== Stored dataset items ==
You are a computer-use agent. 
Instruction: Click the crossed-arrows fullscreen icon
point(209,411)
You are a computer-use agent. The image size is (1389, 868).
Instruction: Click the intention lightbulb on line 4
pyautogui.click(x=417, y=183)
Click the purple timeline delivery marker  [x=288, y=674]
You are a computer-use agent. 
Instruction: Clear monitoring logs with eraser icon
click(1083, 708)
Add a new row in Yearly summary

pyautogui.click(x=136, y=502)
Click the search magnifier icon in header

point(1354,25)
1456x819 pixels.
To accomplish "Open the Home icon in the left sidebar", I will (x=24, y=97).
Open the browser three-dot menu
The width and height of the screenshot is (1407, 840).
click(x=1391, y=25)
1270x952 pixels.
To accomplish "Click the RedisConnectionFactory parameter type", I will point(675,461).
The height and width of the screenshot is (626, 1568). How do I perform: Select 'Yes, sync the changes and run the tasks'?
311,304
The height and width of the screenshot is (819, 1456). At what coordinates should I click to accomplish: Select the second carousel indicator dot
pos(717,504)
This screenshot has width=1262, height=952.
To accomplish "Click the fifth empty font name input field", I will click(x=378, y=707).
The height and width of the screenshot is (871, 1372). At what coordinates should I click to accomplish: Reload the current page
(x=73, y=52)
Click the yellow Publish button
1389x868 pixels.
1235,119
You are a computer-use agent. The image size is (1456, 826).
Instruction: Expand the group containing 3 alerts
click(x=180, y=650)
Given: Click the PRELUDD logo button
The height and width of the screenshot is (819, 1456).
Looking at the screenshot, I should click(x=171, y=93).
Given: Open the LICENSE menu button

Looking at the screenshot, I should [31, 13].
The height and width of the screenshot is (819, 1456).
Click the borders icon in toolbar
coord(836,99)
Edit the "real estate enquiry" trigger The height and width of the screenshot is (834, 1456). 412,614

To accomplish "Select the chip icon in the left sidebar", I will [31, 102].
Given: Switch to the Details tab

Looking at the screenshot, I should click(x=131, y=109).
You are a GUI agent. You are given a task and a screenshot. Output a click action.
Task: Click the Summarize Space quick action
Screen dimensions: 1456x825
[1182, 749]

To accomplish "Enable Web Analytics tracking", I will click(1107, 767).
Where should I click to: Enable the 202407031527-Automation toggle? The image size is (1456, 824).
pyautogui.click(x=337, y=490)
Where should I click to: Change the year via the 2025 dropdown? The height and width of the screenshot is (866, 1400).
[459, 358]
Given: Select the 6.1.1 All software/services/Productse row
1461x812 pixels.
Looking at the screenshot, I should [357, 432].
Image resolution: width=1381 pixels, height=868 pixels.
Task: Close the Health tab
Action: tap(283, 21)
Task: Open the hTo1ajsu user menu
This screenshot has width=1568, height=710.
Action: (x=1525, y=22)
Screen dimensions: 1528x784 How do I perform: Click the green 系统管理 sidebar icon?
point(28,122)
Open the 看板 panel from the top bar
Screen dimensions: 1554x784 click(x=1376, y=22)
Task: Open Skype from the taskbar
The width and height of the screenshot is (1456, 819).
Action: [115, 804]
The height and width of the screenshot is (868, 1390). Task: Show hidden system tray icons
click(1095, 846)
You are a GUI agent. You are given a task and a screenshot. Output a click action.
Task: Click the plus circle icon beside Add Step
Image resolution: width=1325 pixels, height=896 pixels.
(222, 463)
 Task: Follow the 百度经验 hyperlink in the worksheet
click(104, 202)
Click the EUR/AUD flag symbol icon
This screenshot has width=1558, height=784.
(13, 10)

== Task requirements ==
Take the line that contains "The width and height of the screenshot is (1456, 819)." and each line after it down to the last of the records, and retype them exactly; add nothing else.

== Task answer ==
The width and height of the screenshot is (1456, 819).
Action: [115, 804]
The height and width of the screenshot is (868, 1390). Task: Show hidden system tray icons
click(1095, 846)
You are a GUI agent. You are given a task and a screenshot. Output a click action.
Task: Click the plus circle icon beside Add Step
Image resolution: width=1325 pixels, height=896 pixels.
(222, 463)
 Task: Follow the 百度经验 hyperlink in the worksheet
click(104, 202)
Click the EUR/AUD flag symbol icon
This screenshot has width=1558, height=784.
(13, 10)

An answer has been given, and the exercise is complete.